* Directions for this task *
Resume the January commentary on Australian equities shown below, starting right after its final sentence.

* Quoted passage *
In line with global equities, Australian equities rallied in January off the back of stabilizing recessionary expectations and easing rate hike fears after a soft US Gross Domestic Product (GDP) print. In a ‘risk-on’ month, investors are now pricing in significant probabilities of a soft landing in 2023 – supported by the rapid re-opening of China and lower gas prices in Europe. From a sector perspective, Discretionary was the best performer, as positive pre-announcements from cyclical retailers suggested that headwinds from the Reserve Bank of Australia (RBA) rate hikes have yet to bite consumers. Materials, Real Estate and IT also performed well. Utilities was the key laggard, due largely to concerns about government intervention, falling power prices and the general risk-on sentiment in markets.
The State Street Australian Equity Fund underperformed the S&P/ASX 300 Index during January.1 Sector wise, negative stock selection within Communication Services (Spark NZ, Telstra and Chorus) and Materials ex Metals & Mining (Amcor) were the biggest detractors from relative performance. Conversely, good stock picking within Financials (not holding Westpac) contributed positively towards relative returns during the month.

* Items *
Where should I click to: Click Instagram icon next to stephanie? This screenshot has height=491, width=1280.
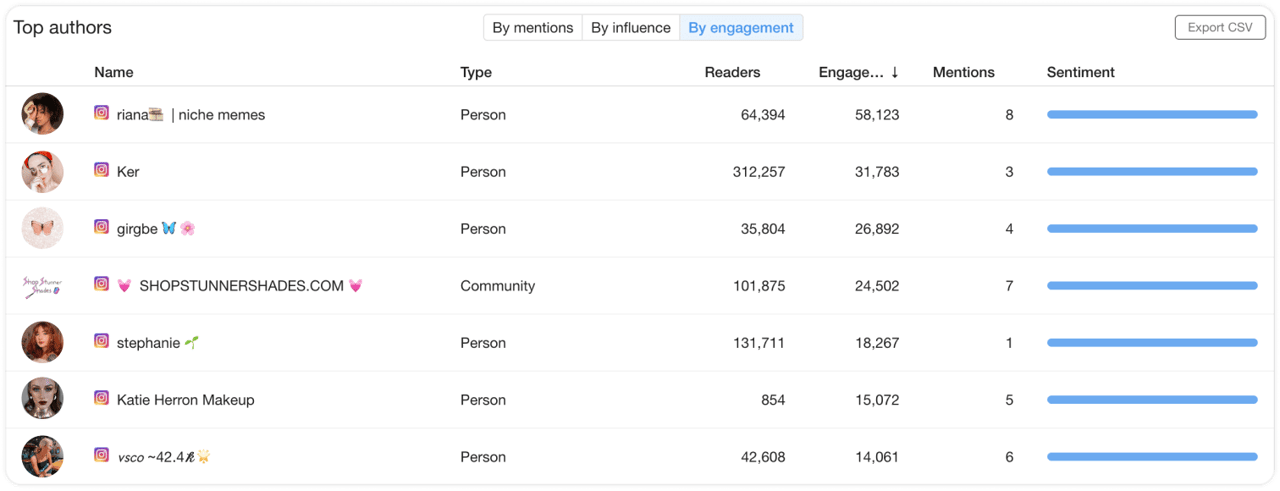(x=101, y=341)
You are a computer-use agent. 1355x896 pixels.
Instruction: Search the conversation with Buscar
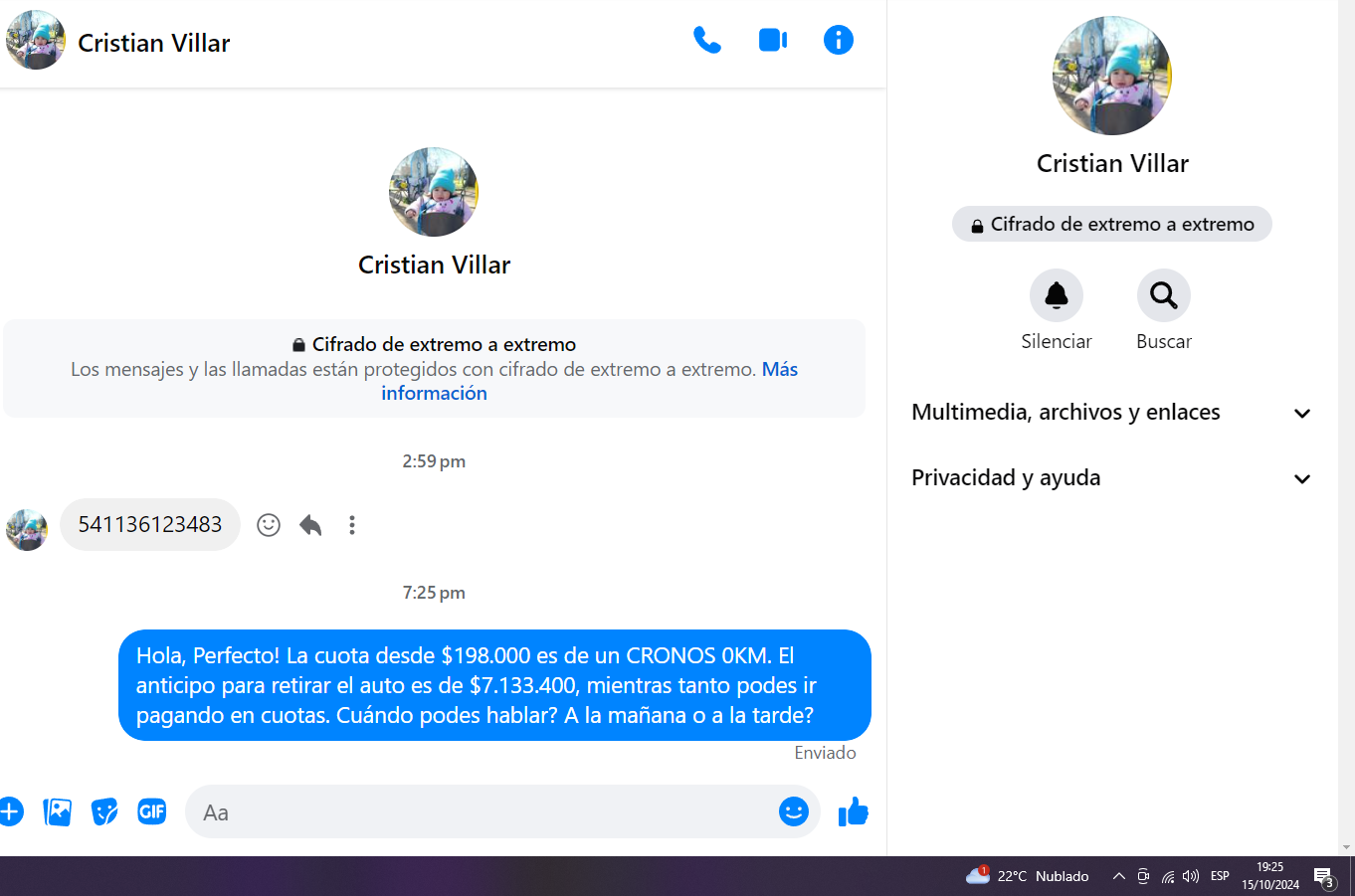coord(1164,295)
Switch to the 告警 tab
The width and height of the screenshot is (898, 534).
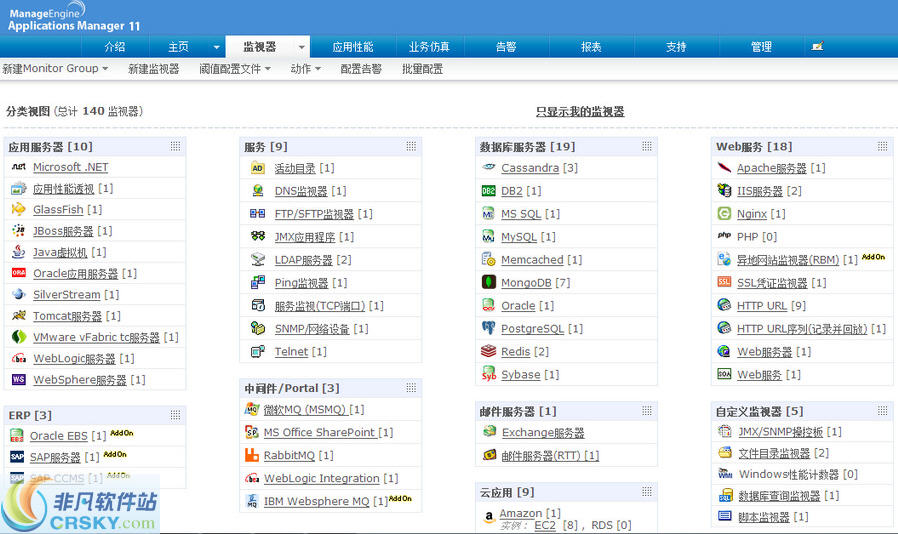[506, 47]

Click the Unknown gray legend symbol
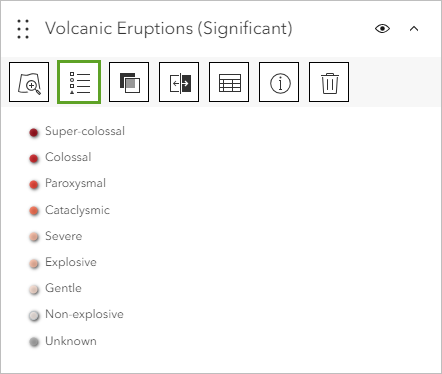click(x=34, y=342)
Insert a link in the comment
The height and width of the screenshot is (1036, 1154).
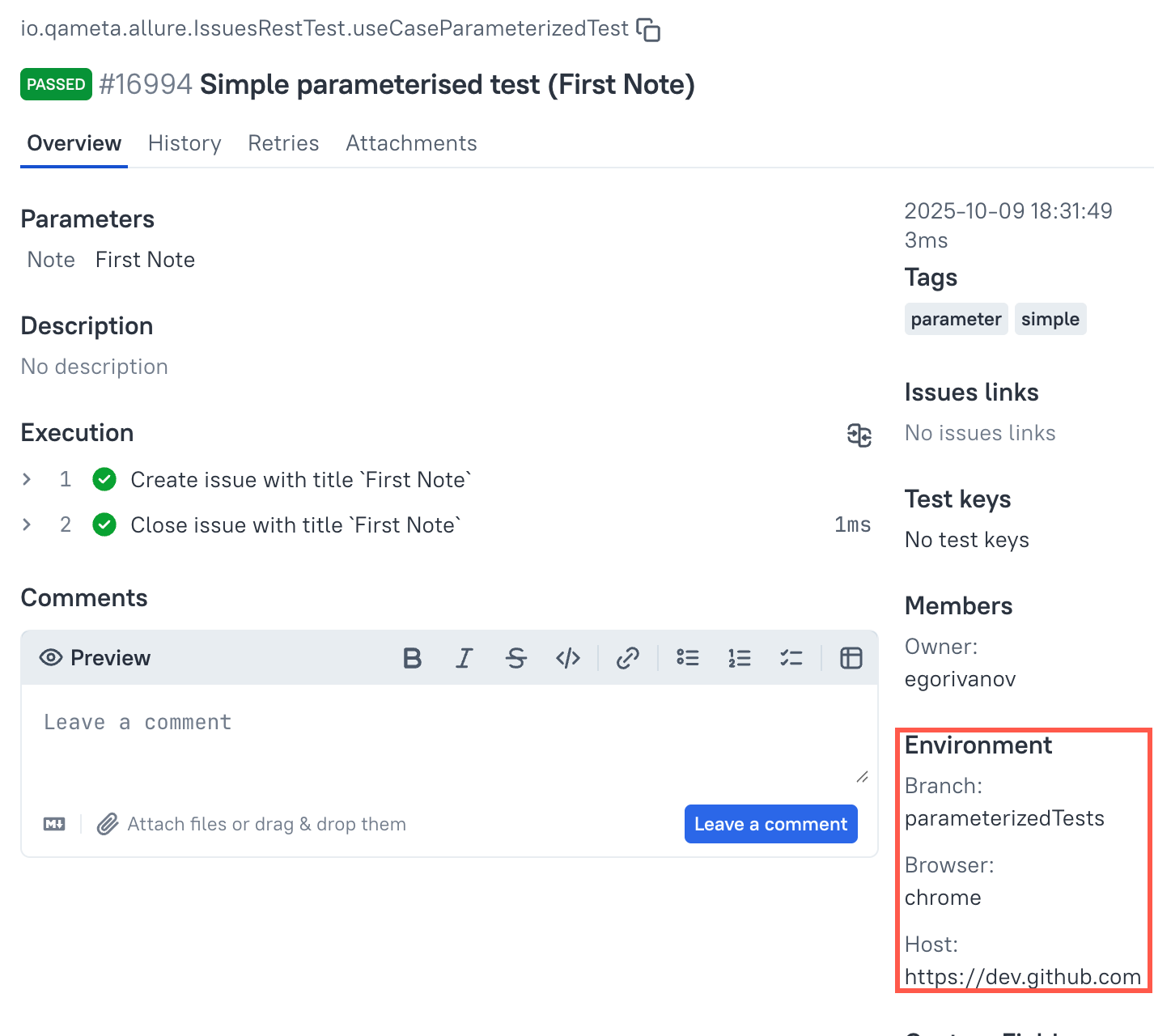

* Expected answer *
During the month of January, we marginally increased our holdings of BHP which was funded by trimming our weight in telecommunication infrastructure company Chorus. Our buying of BHP was driven largely by improvements in Sentiment and overall momentum scores in recent months on the back of China’s re-opening. BHP has also benefited from an upward trend in its Quality scores, and is trading at valuations that are more or less in line with its peers.
1Source: SSGA as of 31 January 2023. Past performance is not a reliable indicator of future performance. Performance returns for periods of less than one year are not annualized. The performance figures contained herein reflect Total Returns and are provided on a net of fees basis. Performance figures are calculated using end-of-month exit prices and assume the reinvestment of distributions and make no allowance for tax. Net performance figures are after management and transaction costs. Index returns are unmanaged and do not reflect the deduction of any fees or expenses. Index returns reflect all items of income, gain and loss and the reinvestment of dividends and other income as applicable.
Issued by State Street Global Advisors, Australia Services Limited (AFSL Number 274900, ABN 16 108 671 441) (“SSGA, ASL”). Registered office: Level 14, 420 George Street, Sydney, NSW 2000, Australia · Telephone: +612 9240-7600 · Web: www.ssga.com. State Street Global Advisors, Australia, Limited (AFSL Number 238276, ABN 42 003 914 225) (“SSGA Australia”) is the Investment Manager.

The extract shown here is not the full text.